§ 原文节选
────────────────────────────────────────

下面的加载模型和预测结果,与前面的项目是分开的,是在前面训练完后保存模型,这里重新加载训练好的模型,同时也要加载词典文件。对于新的数据预测结果,首先还是要对数据分词、索引化等预处理,这里演示单条数据的处理和预测,批量预测过程差不多。

from keras.models import load_model
import numpy as np
from pyhanlp import HanLP
np.set_printoptions(suppress=True)

# 模型的路径
model_path = "/you/path/news_classify_model.h5"
# 词典的路径
save_vocab_path = "/you/path/word_vocabs.txt"
# 特殊词
special_words = ['<PAD>', '<UNK>']
# 类别序列
category_lists = ["民生故事","文化","娱乐","体育","财经","房产","汽车","教育","科技","军事",
                "旅游","国际","证券","农业","电竞游戏"]
maxlen = 30 # 序列最大长度参数
ATT_SIZE = 50 # attention中的参数

# 类别索引化
category2idx = {cate: idx for idx, cate in enumerate(category_lists)}
idx2category = {idx: cate for idx, cate in enumerate(category_lists)}
# 词典索引化
idx2vocab, vocab2idx = read_word_vocabs(save_vocab_path, special_words)

# 加载模型
model = load_model(model_path, custom_objects={'AttentionLayer': AttentionLayer(ATT_SIZE)}, compile=False)

────────────────────────────────────────

§ 展示列表
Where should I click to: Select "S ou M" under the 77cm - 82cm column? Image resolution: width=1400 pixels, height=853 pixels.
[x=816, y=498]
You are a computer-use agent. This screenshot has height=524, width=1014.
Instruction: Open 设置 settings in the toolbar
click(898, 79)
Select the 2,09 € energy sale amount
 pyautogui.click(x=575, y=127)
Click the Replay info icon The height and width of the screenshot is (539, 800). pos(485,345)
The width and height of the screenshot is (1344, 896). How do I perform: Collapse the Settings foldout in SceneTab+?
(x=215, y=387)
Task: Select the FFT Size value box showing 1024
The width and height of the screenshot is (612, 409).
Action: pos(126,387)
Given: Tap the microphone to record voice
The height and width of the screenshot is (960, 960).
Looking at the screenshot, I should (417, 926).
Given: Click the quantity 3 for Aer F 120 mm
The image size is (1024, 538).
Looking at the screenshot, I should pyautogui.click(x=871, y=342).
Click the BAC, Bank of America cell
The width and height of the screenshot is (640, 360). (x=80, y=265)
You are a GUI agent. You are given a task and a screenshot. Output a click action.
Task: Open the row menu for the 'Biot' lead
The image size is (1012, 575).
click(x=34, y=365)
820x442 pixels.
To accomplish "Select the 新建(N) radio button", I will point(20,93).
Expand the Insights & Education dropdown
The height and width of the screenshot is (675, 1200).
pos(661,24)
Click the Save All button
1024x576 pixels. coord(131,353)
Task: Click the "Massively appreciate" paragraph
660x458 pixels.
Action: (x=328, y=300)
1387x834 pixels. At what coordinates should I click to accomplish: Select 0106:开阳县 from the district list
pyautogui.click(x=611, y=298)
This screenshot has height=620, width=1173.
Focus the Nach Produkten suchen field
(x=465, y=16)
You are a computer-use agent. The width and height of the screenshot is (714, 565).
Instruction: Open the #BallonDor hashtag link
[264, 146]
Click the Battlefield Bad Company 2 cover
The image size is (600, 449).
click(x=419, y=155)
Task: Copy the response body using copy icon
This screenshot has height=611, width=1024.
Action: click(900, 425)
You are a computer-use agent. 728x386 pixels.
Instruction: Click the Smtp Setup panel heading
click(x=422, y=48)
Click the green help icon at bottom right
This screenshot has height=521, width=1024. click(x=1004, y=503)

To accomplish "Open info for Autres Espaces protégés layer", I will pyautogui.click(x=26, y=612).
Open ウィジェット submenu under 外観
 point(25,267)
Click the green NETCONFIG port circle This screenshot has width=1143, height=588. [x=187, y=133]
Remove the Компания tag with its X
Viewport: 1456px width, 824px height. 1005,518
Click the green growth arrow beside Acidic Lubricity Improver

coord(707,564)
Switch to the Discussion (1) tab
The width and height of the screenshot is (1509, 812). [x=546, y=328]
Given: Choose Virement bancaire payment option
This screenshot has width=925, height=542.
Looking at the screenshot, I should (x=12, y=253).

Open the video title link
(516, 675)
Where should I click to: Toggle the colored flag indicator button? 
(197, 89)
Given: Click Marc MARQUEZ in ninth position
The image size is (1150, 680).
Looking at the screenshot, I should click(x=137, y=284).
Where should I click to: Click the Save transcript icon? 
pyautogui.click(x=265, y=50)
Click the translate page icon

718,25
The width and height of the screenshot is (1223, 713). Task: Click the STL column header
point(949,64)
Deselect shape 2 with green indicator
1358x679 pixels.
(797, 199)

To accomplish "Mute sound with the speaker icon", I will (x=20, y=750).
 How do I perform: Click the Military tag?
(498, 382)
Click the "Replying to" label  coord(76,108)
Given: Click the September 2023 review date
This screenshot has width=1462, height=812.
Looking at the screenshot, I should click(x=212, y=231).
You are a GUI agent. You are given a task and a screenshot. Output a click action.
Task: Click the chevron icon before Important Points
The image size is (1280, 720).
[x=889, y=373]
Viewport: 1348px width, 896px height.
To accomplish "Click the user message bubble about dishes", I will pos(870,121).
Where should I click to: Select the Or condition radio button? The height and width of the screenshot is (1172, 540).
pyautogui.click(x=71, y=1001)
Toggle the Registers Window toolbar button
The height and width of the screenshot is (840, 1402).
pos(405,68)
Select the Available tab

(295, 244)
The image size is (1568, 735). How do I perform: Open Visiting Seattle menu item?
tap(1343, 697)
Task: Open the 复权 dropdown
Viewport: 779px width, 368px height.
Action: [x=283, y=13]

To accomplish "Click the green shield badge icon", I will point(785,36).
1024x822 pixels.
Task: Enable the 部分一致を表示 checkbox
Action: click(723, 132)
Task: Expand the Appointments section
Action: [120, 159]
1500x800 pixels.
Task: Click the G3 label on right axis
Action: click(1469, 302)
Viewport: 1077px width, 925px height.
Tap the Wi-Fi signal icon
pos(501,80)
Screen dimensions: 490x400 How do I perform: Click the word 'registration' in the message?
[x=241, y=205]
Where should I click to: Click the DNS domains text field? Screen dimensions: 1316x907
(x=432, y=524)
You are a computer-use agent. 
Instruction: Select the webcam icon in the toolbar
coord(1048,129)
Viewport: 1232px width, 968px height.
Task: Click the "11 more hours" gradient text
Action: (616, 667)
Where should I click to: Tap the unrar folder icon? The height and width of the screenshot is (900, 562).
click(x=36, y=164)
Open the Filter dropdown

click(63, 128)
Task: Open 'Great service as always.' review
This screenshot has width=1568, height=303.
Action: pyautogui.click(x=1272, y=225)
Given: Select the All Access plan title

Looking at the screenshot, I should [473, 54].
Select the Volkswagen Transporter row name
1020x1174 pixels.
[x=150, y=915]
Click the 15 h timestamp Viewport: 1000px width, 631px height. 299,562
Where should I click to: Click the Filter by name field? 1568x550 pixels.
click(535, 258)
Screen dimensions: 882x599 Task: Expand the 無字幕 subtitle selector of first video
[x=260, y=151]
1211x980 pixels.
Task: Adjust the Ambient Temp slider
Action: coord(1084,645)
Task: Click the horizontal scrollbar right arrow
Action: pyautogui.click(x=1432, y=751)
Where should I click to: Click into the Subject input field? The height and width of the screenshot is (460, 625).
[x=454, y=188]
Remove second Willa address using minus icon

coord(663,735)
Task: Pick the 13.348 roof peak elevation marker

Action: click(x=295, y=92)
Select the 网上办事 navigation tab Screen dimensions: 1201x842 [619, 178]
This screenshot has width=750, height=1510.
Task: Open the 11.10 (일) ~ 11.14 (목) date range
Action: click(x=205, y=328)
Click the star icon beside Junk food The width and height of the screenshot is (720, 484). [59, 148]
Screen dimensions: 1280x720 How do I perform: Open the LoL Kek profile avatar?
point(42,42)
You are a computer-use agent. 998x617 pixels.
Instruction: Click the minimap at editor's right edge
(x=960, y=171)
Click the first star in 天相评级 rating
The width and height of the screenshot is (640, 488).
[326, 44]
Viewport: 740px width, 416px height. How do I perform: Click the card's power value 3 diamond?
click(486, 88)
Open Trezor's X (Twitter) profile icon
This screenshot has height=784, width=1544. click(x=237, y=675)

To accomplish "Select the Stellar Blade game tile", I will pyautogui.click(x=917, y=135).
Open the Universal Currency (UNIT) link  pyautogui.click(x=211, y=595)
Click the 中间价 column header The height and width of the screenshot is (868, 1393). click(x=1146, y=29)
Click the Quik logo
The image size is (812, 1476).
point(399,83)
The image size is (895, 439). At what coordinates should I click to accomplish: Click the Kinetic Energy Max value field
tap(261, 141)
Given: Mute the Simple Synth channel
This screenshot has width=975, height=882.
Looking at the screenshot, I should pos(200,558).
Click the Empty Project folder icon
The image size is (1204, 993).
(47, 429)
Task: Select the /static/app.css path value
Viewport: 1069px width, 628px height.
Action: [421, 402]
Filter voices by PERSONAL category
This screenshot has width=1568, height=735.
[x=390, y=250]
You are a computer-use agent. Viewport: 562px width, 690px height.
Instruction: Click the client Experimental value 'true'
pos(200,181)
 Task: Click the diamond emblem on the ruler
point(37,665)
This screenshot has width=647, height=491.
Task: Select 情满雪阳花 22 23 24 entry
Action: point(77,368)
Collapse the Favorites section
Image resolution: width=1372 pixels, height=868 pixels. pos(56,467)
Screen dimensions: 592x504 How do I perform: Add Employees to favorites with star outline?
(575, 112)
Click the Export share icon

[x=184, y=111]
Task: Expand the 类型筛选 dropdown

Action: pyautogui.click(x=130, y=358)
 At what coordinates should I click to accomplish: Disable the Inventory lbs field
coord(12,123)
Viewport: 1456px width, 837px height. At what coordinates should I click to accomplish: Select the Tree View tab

────────────────────────────────────────

§ 任务要求
a) 下面三条说法是否与关于加载新闻分类模型的原文节选相符？请对每条回答“是”或“否”，并原样引用原文中起决定作用的字句。（i）这里演示的是批量数据的处理和预测。（ii）重新加载训练好的模型时，还要加载词典文件。（iii）序列最大长度参数被设为 50。
b) 请从最后一行之后续写关于加载新闻分类模型并进行预测的原文节选。

§ 各题答案
a)
（i）否。原文写道：“这里演示单条数据的处理和预测”。
（ii）是。原文写道：“同时也要加载词典文件”。
（iii）否。原文写道：“maxlen = 30 # 序列最大长度参数”。

b)
# 需要预测的数据
content = "科创板技术系统准备就绪,13日进行预通关测试"
content_words = [term.word for term in HanLP.segment(content)]
sent2id = [vocab2idx[word] if word in vocab2idx else vocab2idx['<UNK>'] for word in content_words]
sent2id_new = np.array([sent2id[:maxlen] + [0] * (maxlen-len(sent2id))])

# 预测结果
y_pred = model.predict(sent2id_new)
print(y_pred)
# 预测结果和类别对应
result = {}
for idx, pred in enumerate(y_pred[0]):
    result[idx2category[idx]] = pred
# 对预测类别按概率大小排序
result_sorted = sorted(result.items(), key=lambda item: item[1], reverse=True)
print(result_sorted)